Issue with Email and SMS Alerts
Incident Report for F5 Distributed Cloud
Postmortem

F5® Distributed Cloud Services- SMS Alerting Service

Root Cause Analysis for SMS Alerting issue for US based customers

Report Date: 2024-03-28

Incident Date: 2024-02-15

EVENT SUMMARY

On 2024-02-15 at 14:44 UTC, the F5 Distributed Cloud support team received an initial report about a failure of the SMS alerting system. Upon receiving the report, the F5 Distributed Cloud team started investigation and isolated the issue to be impacting US region only. Subsequently over the next few days, the F5 Distributed Cloud support team received a few more customer reports about the SMS alert failures.

Detailed analysis revealed that the SMS alerts were failing at the messaging service provider’s end. It was identified that the F5 sender ID (From Number) was unregistered with the messaging service provider which was leading to SMS delivery failures. The SMS service provider had recently enforced this change under a compliance measure required for all US telecom carriers. F5 Distributed Cloud team had inadvertently missed updating the sender ID.

Due to an increased amount of time being taken by the existing messaging service provider to get the sender ID registered, the F5 Distributed Cloud team decided to move over to another provider instead.

On 2024-03-18 at 06:15 UTC, a configuration change was deployed by the F5 Distributed Cloud support team to fully resolve the SMS alerting issue. Post the fix being implemented, the teams confirmed SMS alerts functionality to be restored and fully functional.

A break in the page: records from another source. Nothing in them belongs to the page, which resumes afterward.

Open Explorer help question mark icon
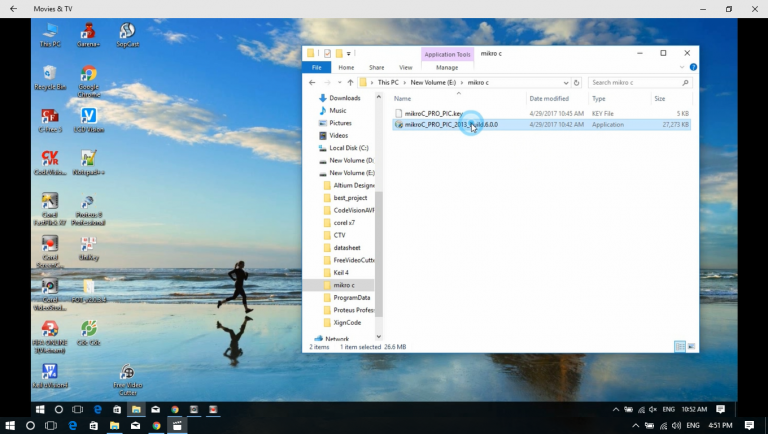Viewport: 768px width, 434px height. click(x=693, y=67)
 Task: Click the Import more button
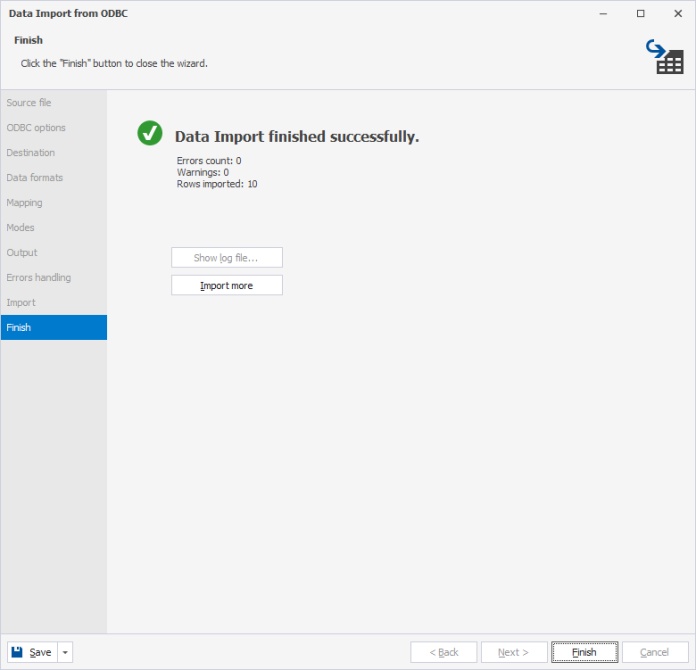tap(227, 286)
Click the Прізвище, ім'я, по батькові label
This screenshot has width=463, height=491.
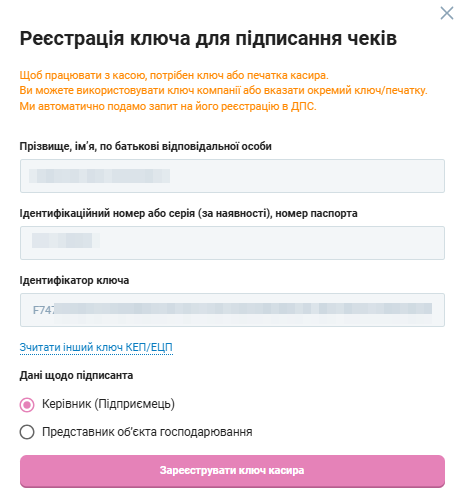click(146, 146)
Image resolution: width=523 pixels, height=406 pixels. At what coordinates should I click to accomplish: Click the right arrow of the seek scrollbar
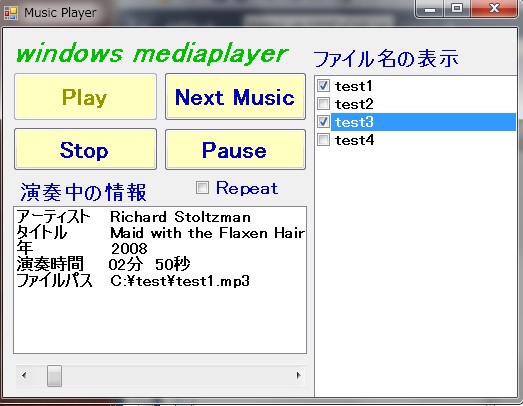tap(298, 375)
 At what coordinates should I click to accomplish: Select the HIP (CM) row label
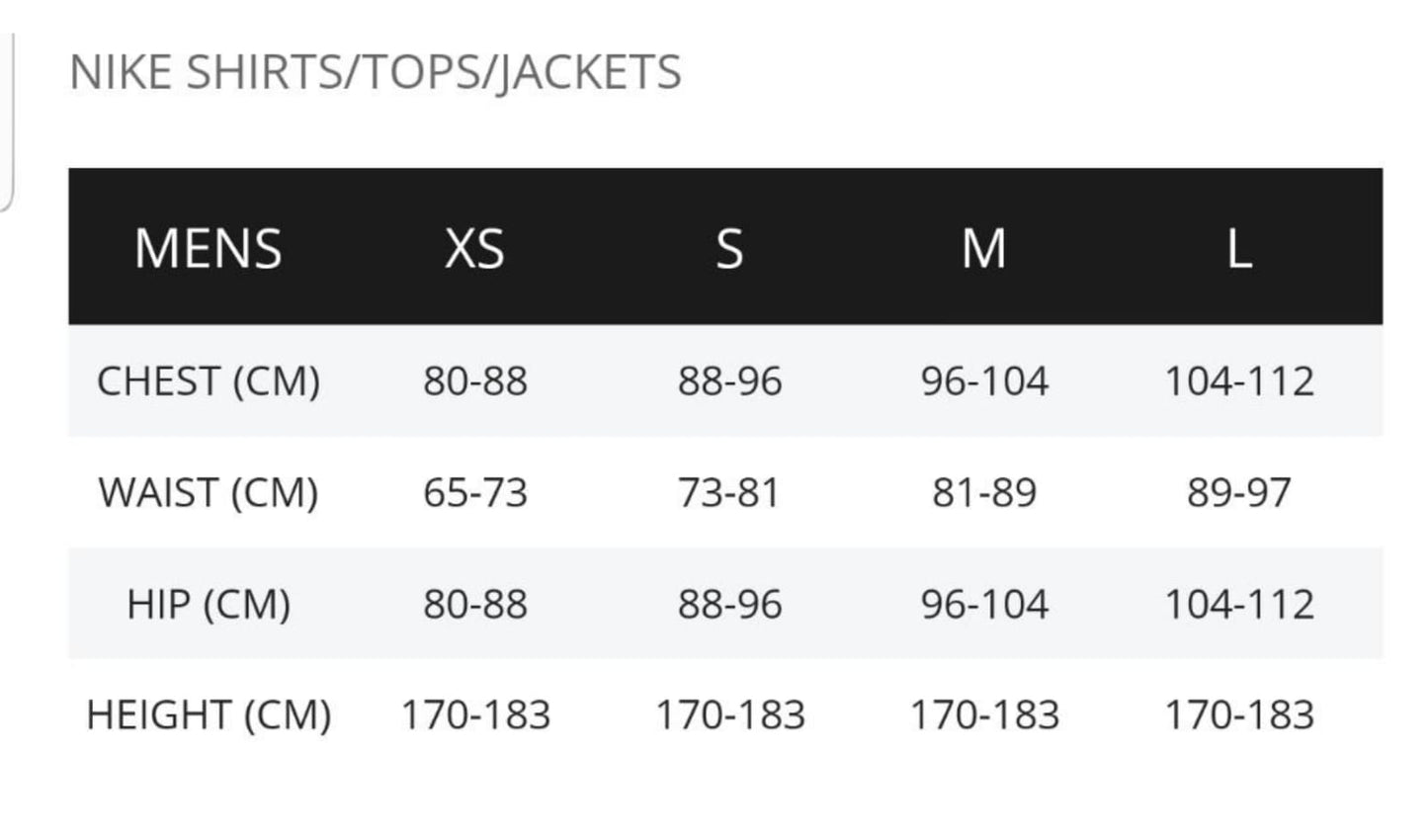(209, 604)
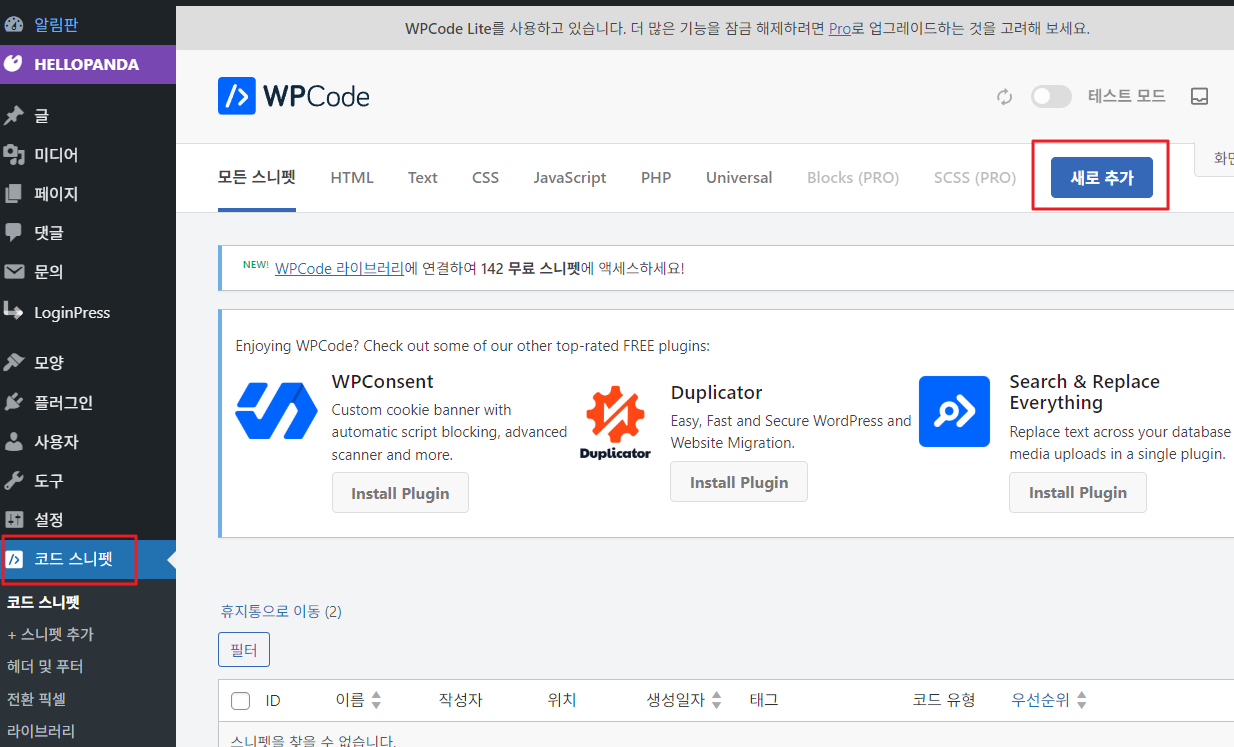Click the 필터 button above the table
The height and width of the screenshot is (747, 1234).
pyautogui.click(x=244, y=650)
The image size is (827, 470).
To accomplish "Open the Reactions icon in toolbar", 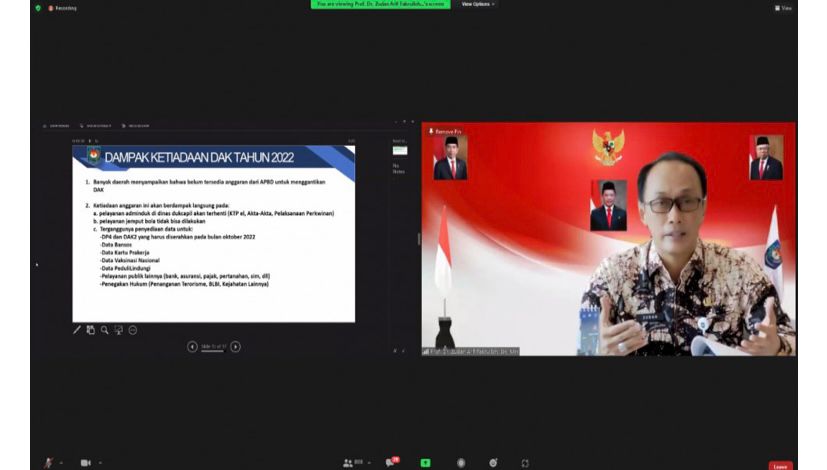I will (x=493, y=463).
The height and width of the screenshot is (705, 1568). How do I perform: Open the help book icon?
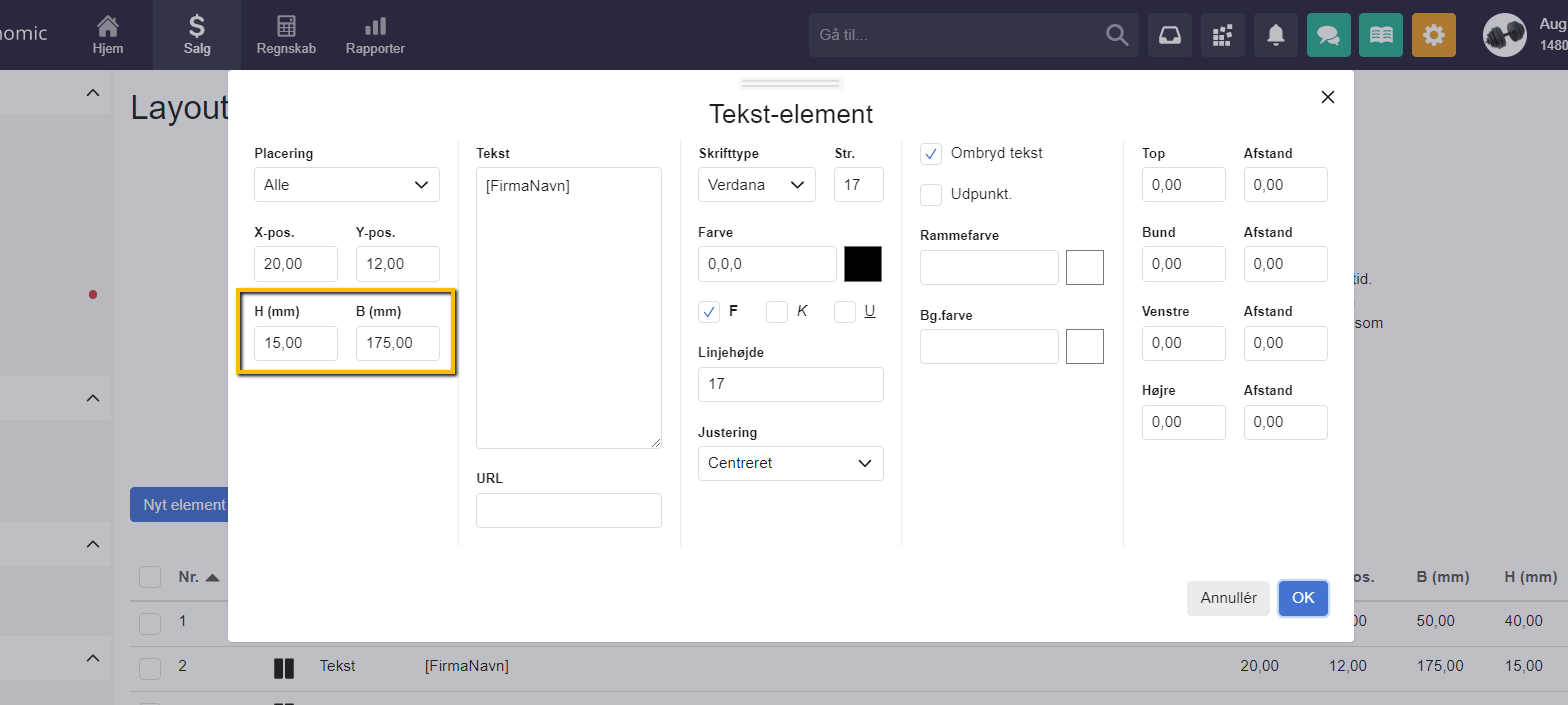click(x=1381, y=35)
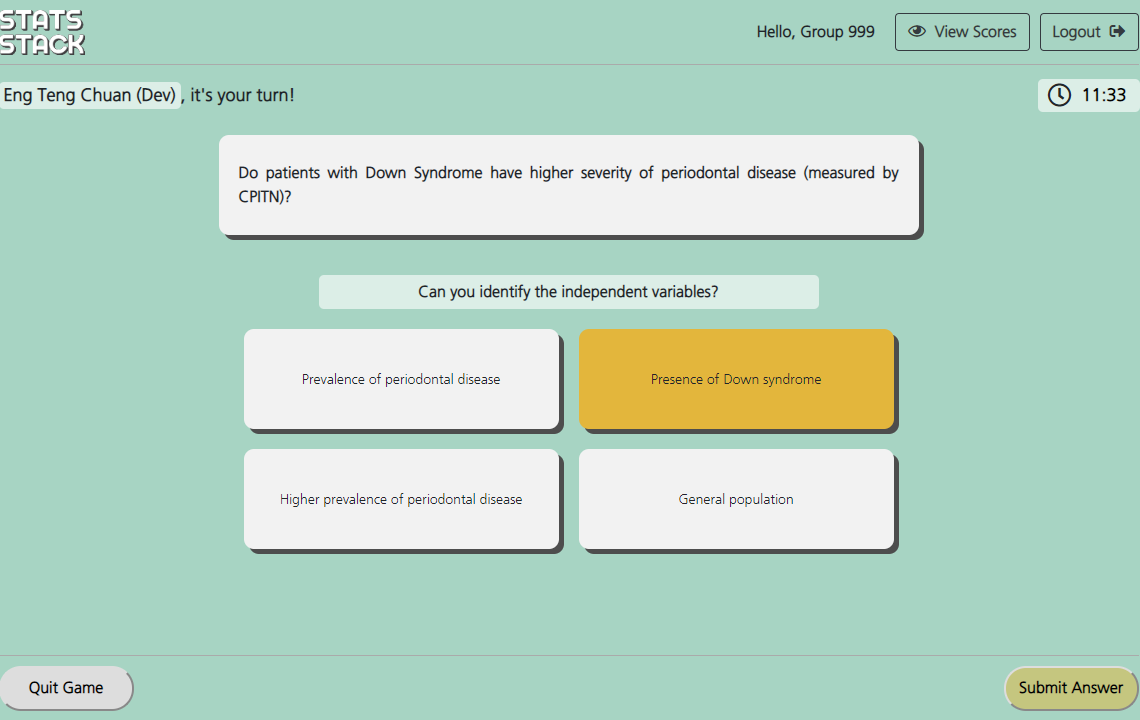Click the Stats Stack logo
This screenshot has width=1140, height=720.
[x=42, y=32]
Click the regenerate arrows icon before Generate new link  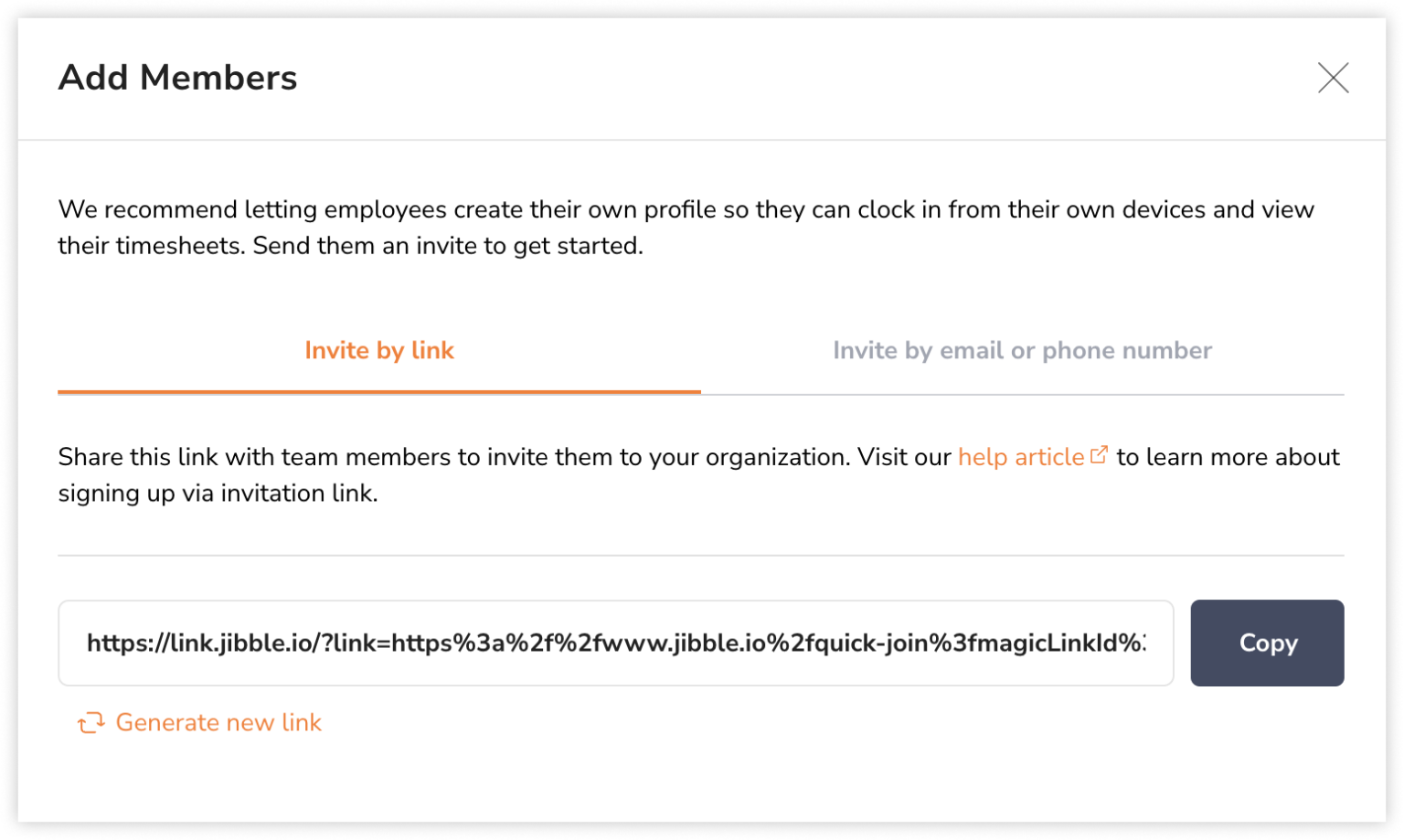[x=89, y=722]
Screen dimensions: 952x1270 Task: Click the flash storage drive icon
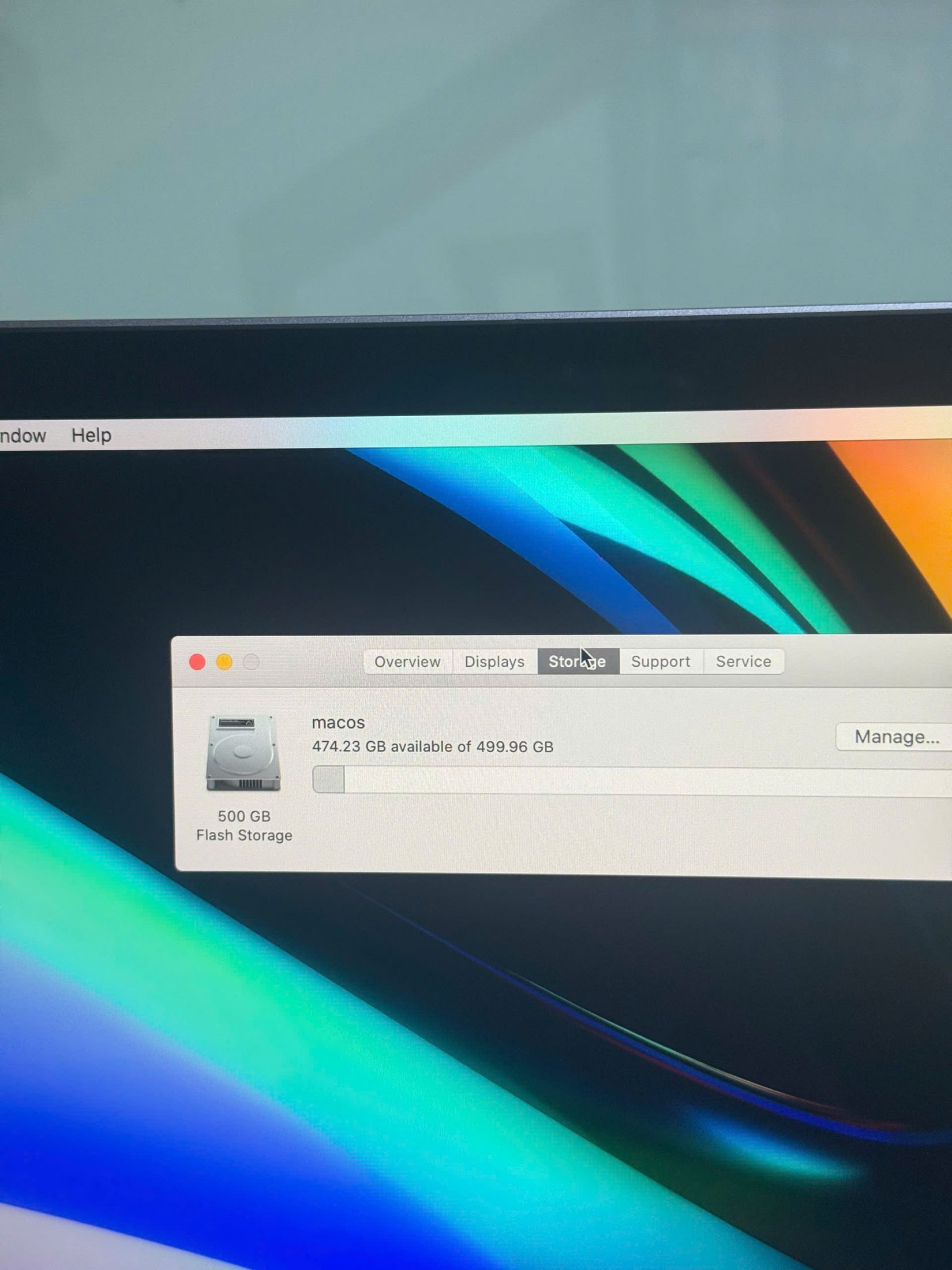[x=243, y=752]
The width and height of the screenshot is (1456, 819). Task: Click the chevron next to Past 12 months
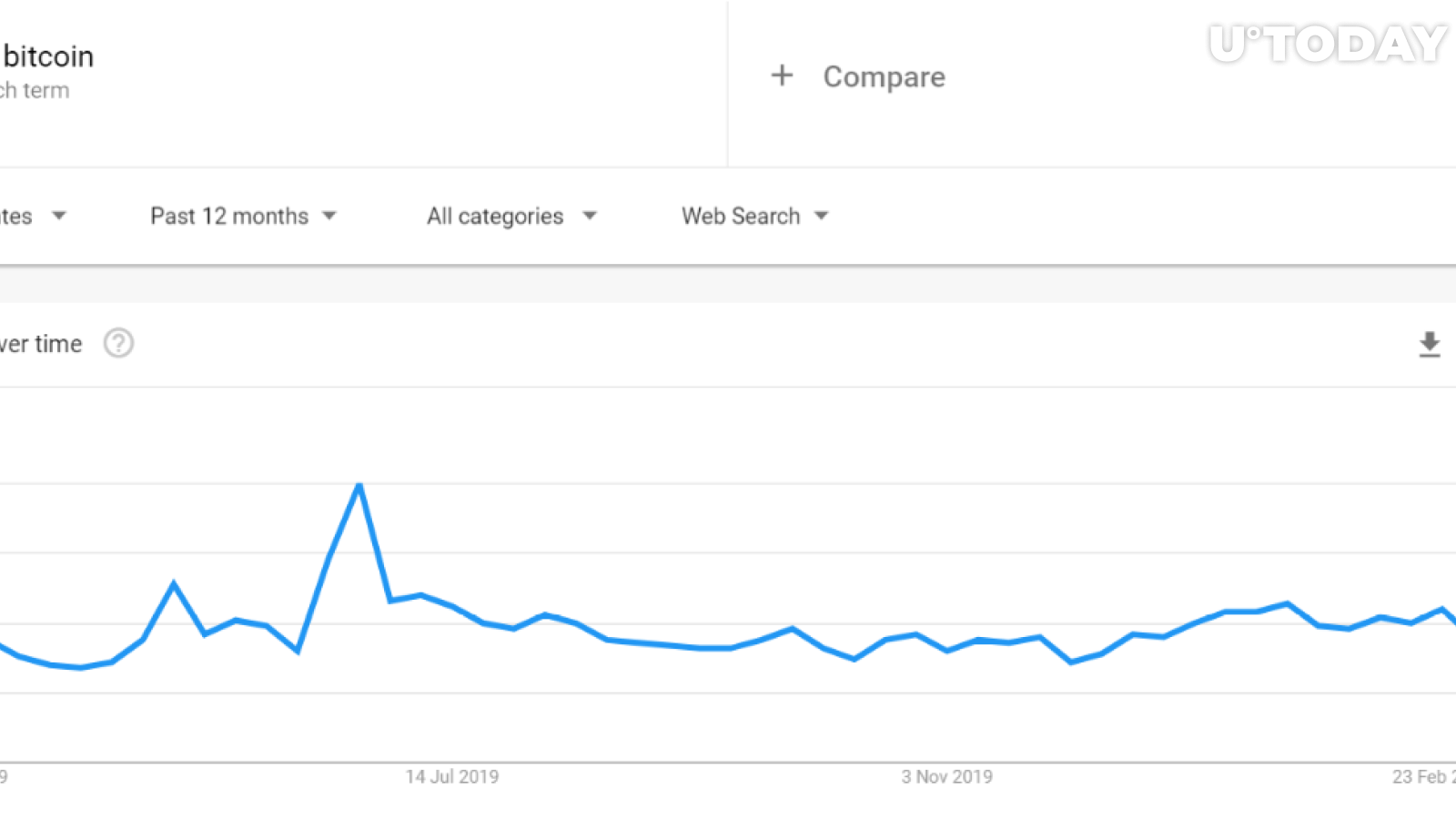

The total duration of the service event was 31 days, 15 hours and 31 minutes.

WHAT HAPPENED?

INCIDENT DETAILS:

Start time of Service Event 2024-02-15 14:44 UTC
Conclusion of Service Event 2024-03-18 06:15 UTC
Event duration 31 days, 15 hours and 31 minutes
Impact Distributed Cloud customers in the US region were unable to receive SMS from the platform alerting system 
Root cause F5 Distributed Cloud inadvertently missed registering the sender ID (From Number) with the messaging provider, which caused the SMS delivery failures

TIMELINE OF EVENTS:

DATE TIME UTC ACTION
2024-02-15 14:44 F5 Distributed Cloud team received the initial customer report informing us about the SMS alert failure.
2024-02-15 14:57 Customer re-confirmed that there was no progress when they tried to receive the verification code through SMS.
2024-02-17 12:24 After further investigation, support reached out to the engineering team for additional assistance.
2024-02-23 17:56 Support reached out to the customer and wanted to confirm if the issue has been resolved since the engineering team notified us that there was an error on our side which seems to be resolved.
2024-02-27 13:23 The customer informed us that they are still facing the issue and no progress was seen.
2024-02-29 7:48 F5 Distributed Cloud Team discovered that the F5 number has been unregistered by the messaging service provider. Re-registration efforts were started.
2024-03-12 00:02 Due to delay in registration process with existing vendor, F5 team registered with new messaging service vendor successfully
2024-03-12 14:21 Support reached back to the customer and informed them that the engineering team had implemented the hotfix, and the issue should now have been resolved. Thus, they requested customers to test from their end.
2024-03-12 14:37 Customer confirmed that they were still having the issue for country code +1, and one of their Solution Architect based in Mexico was able to receive the verification SMS making customers to think issue is happening with American numbers.
2024-03-18 09:50 F5 Distributed Cloud team informed through status page that the issue has been resolved and the SMS alerting issue has been restored for all customers

IS THE SERVICE EVENT FULLY RESOLVED?

Yes, the SMS alerting service is fully operational.

ROOT CAUSE

Application to Person (A2P) messaging is SMS/MMS traffic in which a person is receiving messages from an application rather than another individual. US telecom carriers consider any messages sent from any messaging provider to be A2P message. In this scenario, the F5 alert manager was sending the alerts to the person which required the sender ID (From Number) to be registered with A2P vendor. As the number registration was inadvertently missed, SMS delivery was falling.

RESOLUTION

F5 Distributed Cloud team switched over to another messaging provider, which is FED compliant, and had completed the registration process for adding the F5 sender ID (from Number). A platform configuration change was deployed to reflect the change, post which, the SMS alerting service became operational.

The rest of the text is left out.